■ TRY IT ■
With any pictures left out, restate word for word the lines in the listing below from the one holding "Increase font size icon" through the last.

■ EXCERPTED DATA ■
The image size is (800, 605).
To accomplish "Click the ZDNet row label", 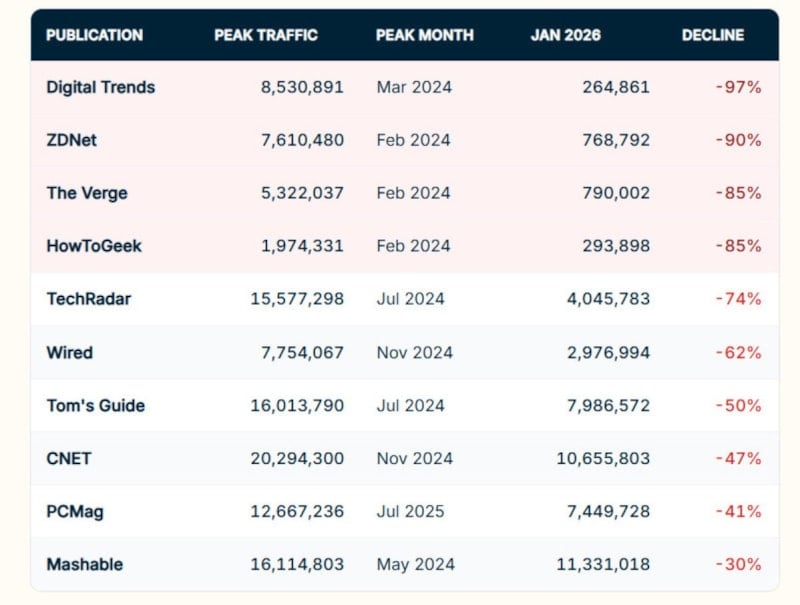I will tap(72, 140).
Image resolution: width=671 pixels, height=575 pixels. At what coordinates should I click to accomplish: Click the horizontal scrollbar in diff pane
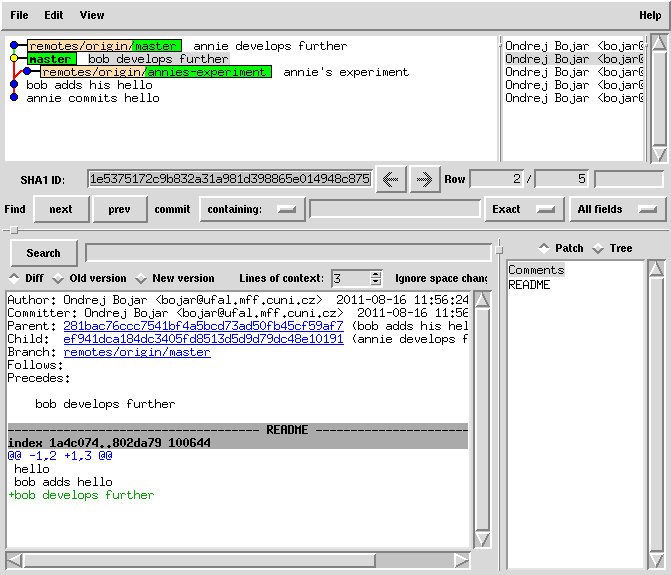pyautogui.click(x=200, y=560)
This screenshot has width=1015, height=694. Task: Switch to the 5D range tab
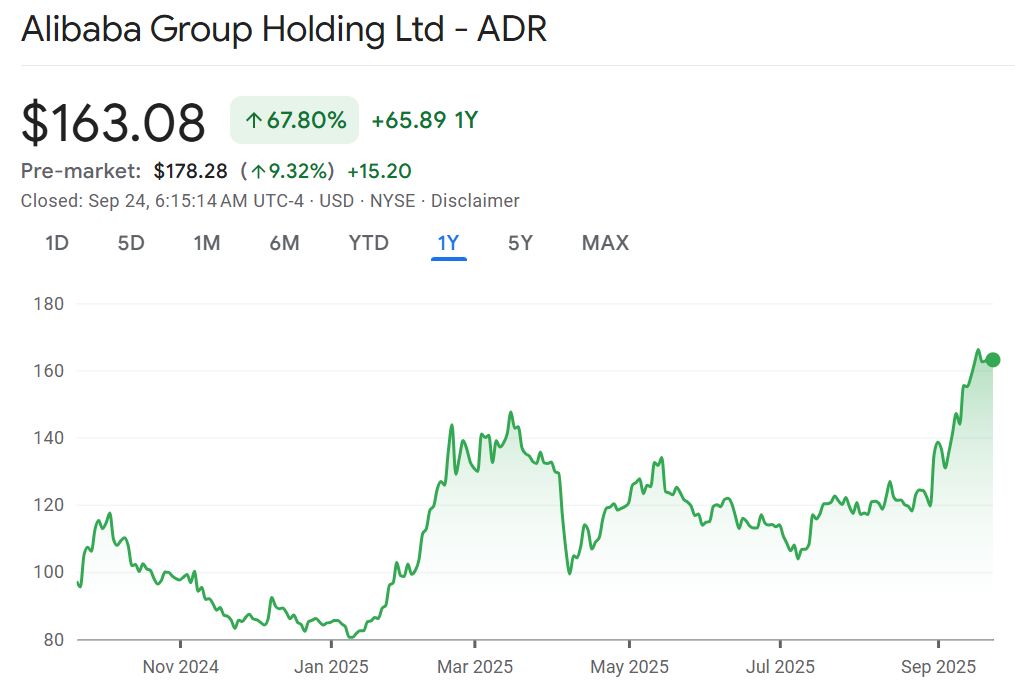(x=131, y=243)
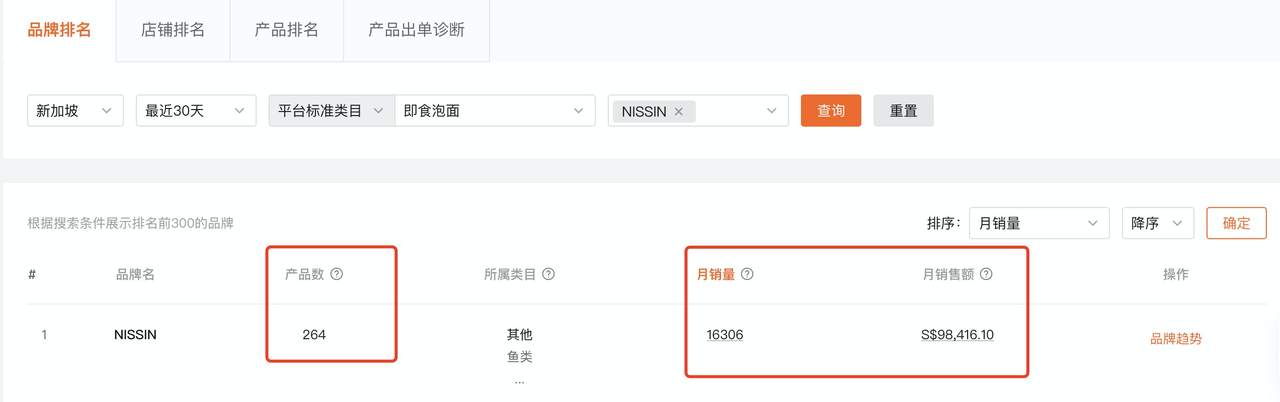Switch to the 店铺排名 tab
The height and width of the screenshot is (402, 1280).
pos(173,30)
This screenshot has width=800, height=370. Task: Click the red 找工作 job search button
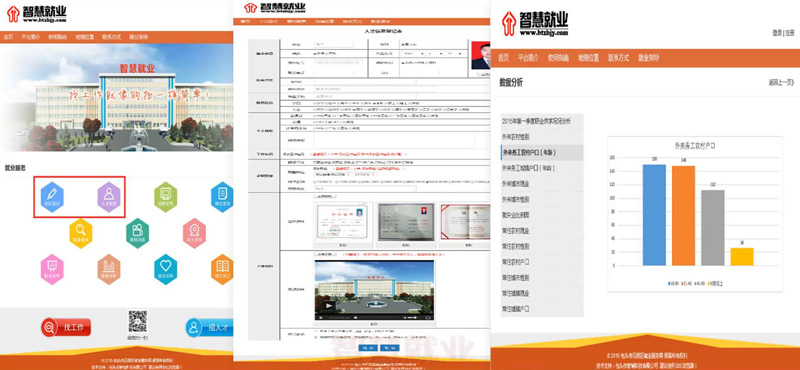coord(66,327)
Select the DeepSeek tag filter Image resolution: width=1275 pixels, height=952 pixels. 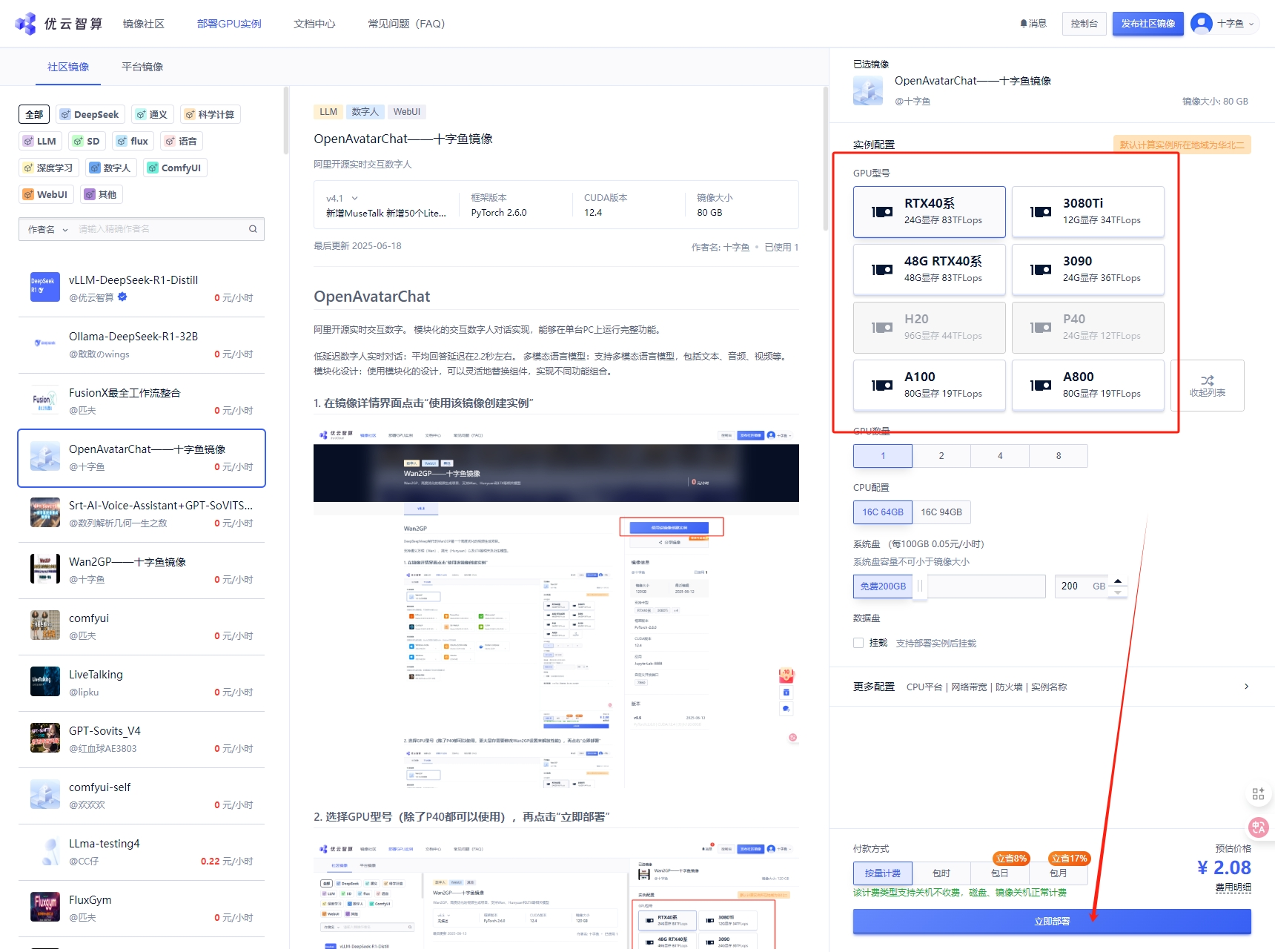click(x=90, y=114)
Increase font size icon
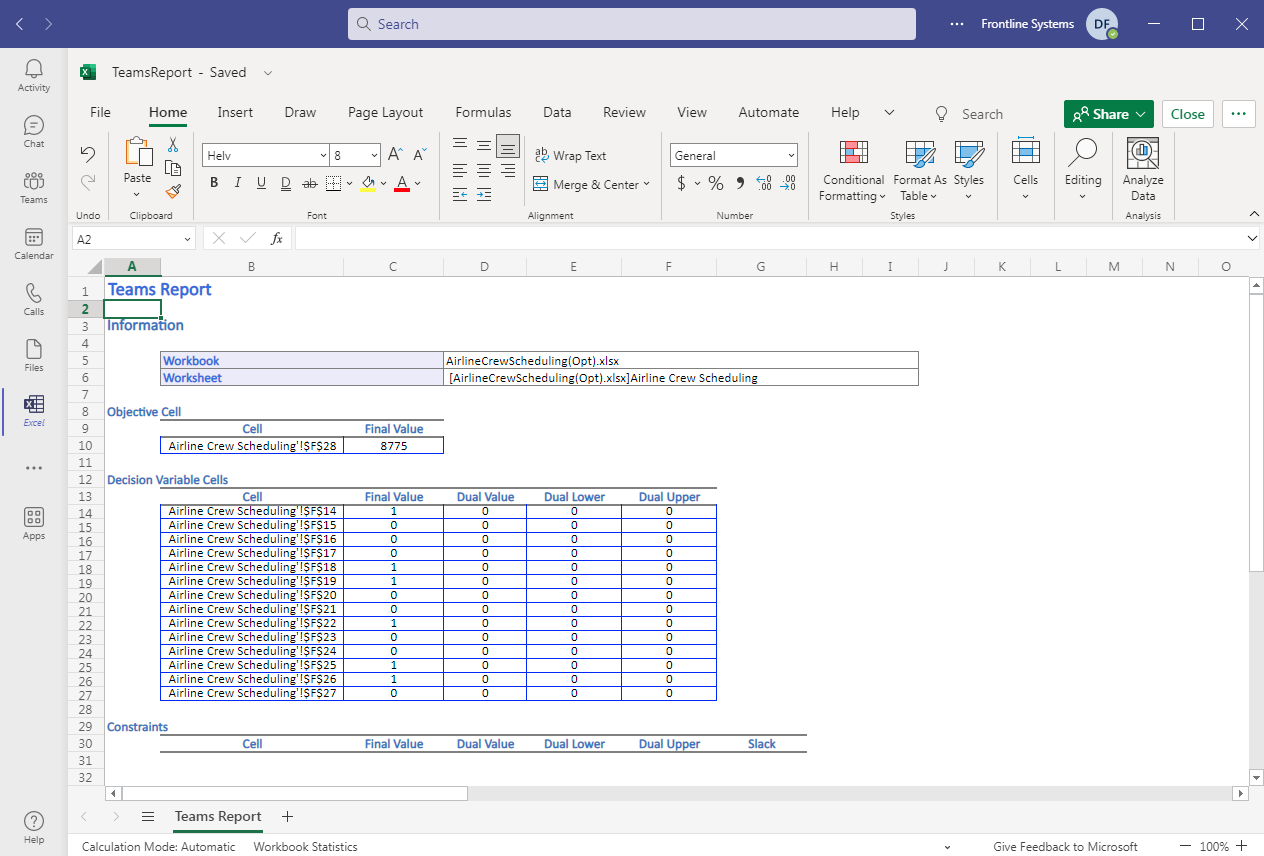The height and width of the screenshot is (856, 1264). [x=395, y=155]
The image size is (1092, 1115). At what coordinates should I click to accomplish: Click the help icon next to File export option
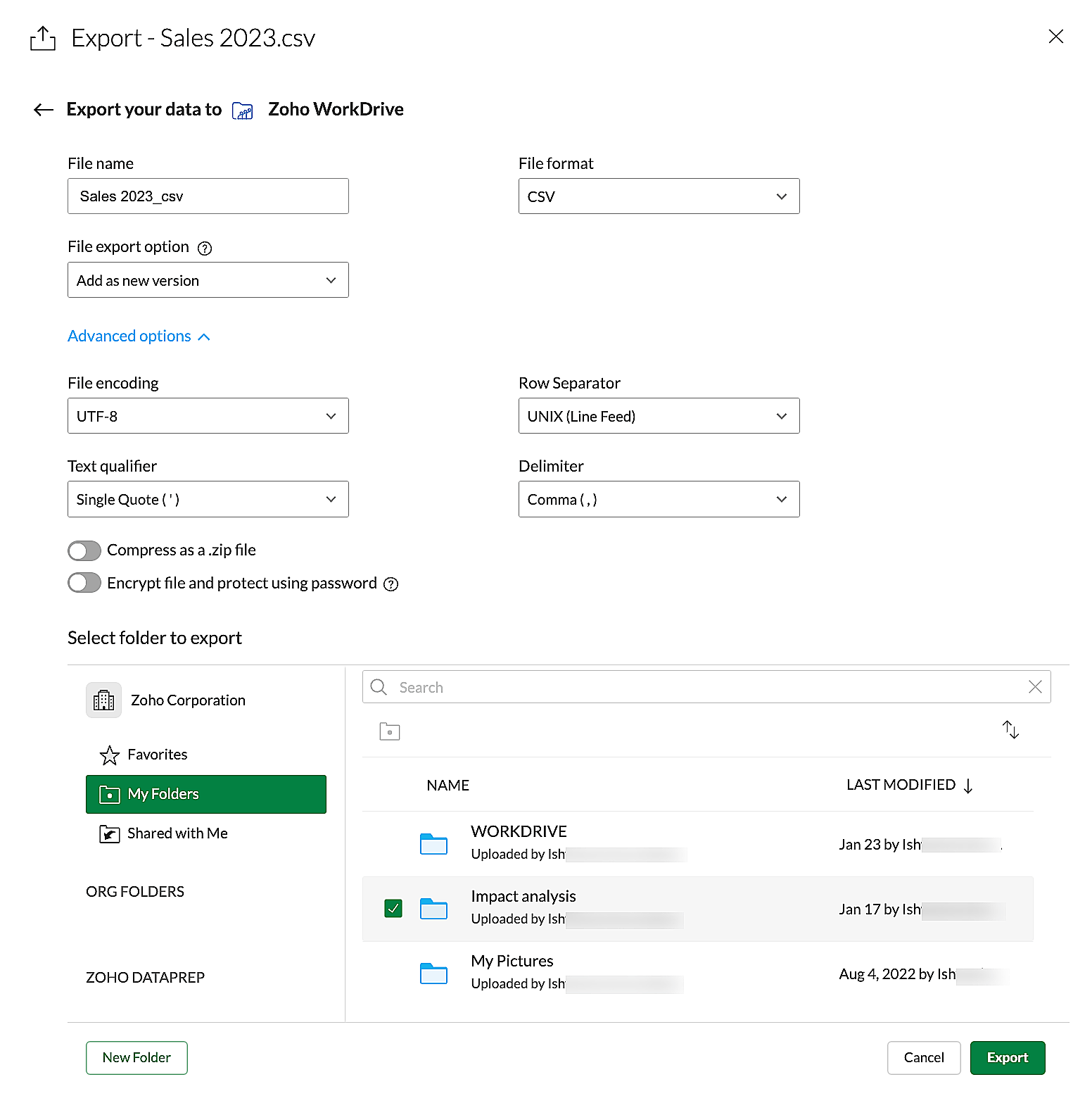tap(205, 248)
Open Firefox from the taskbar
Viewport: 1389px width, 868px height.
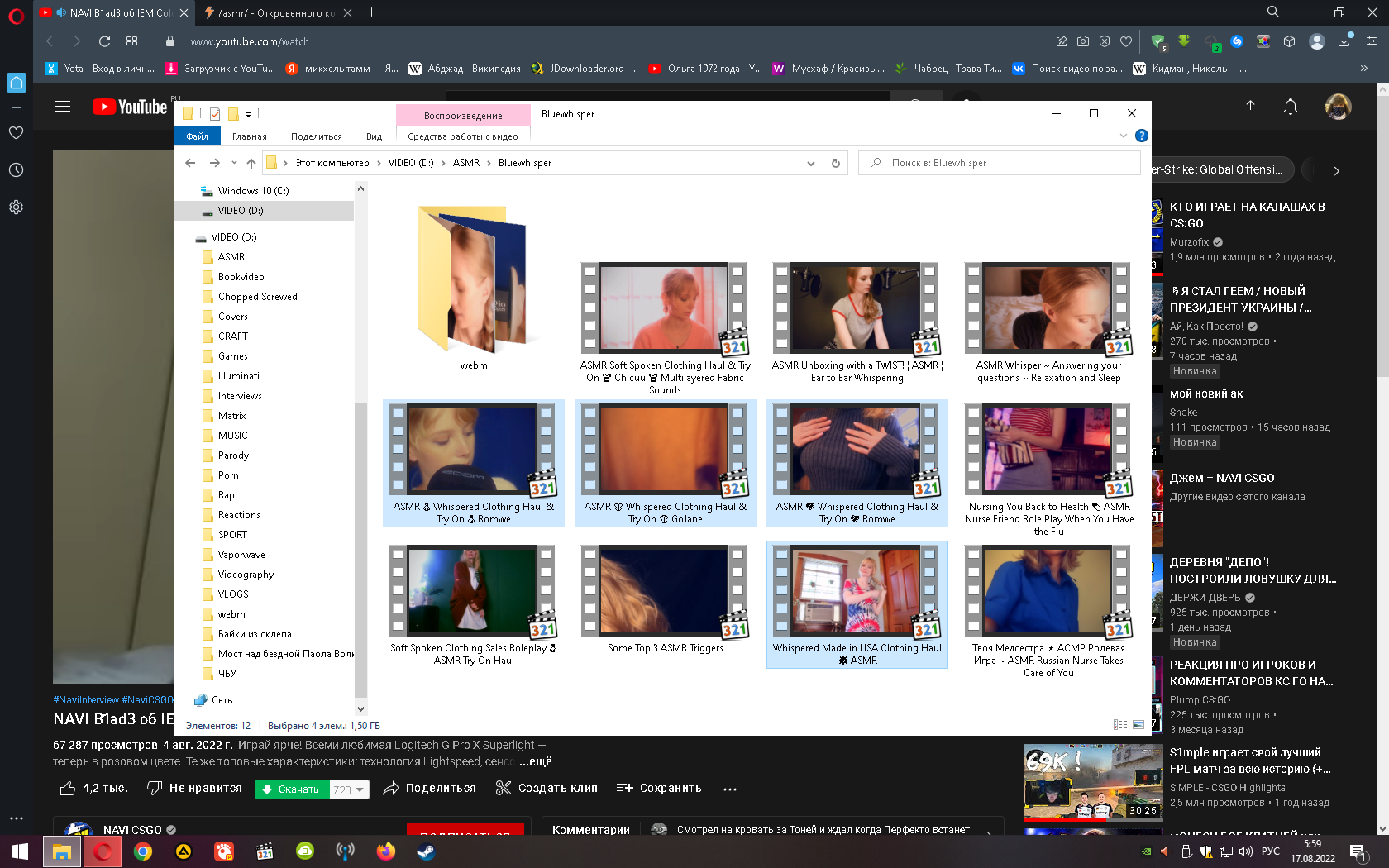point(385,851)
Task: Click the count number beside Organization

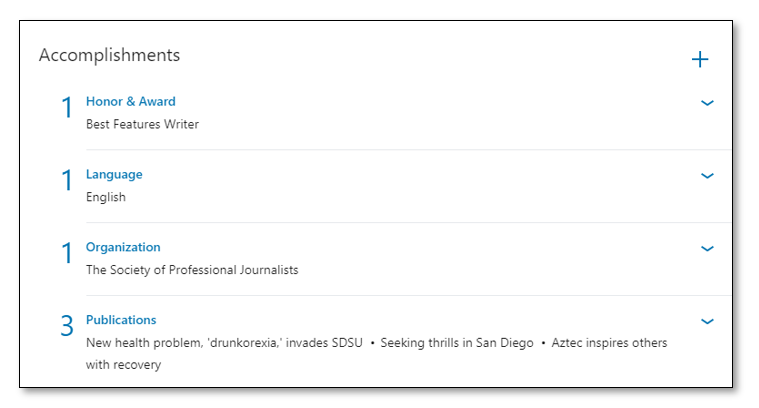Action: (67, 253)
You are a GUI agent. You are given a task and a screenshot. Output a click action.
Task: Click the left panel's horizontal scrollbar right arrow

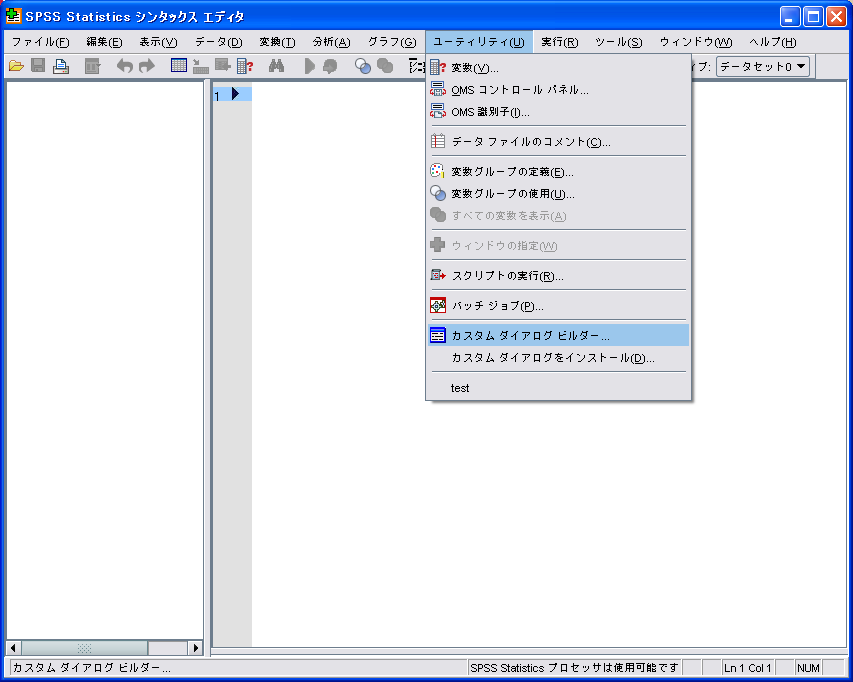[196, 648]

■ RESPONSE TO THE TASK ■
Increase font size icon
The height and width of the screenshot is (856, 1264). [x=395, y=155]
The image size is (1092, 1115). At what coordinates should I click to accomplish: Click the help icon next to File export option
tap(205, 248)
Open Firefox from the taskbar
Viewport: 1389px width, 868px height.
point(385,851)
Task: Click the count number beside Organization

Action: (67, 253)
You are a GUI agent. You are given a task and a screenshot. Output a click action.
Task: Click the left panel's horizontal scrollbar right arrow

[196, 648]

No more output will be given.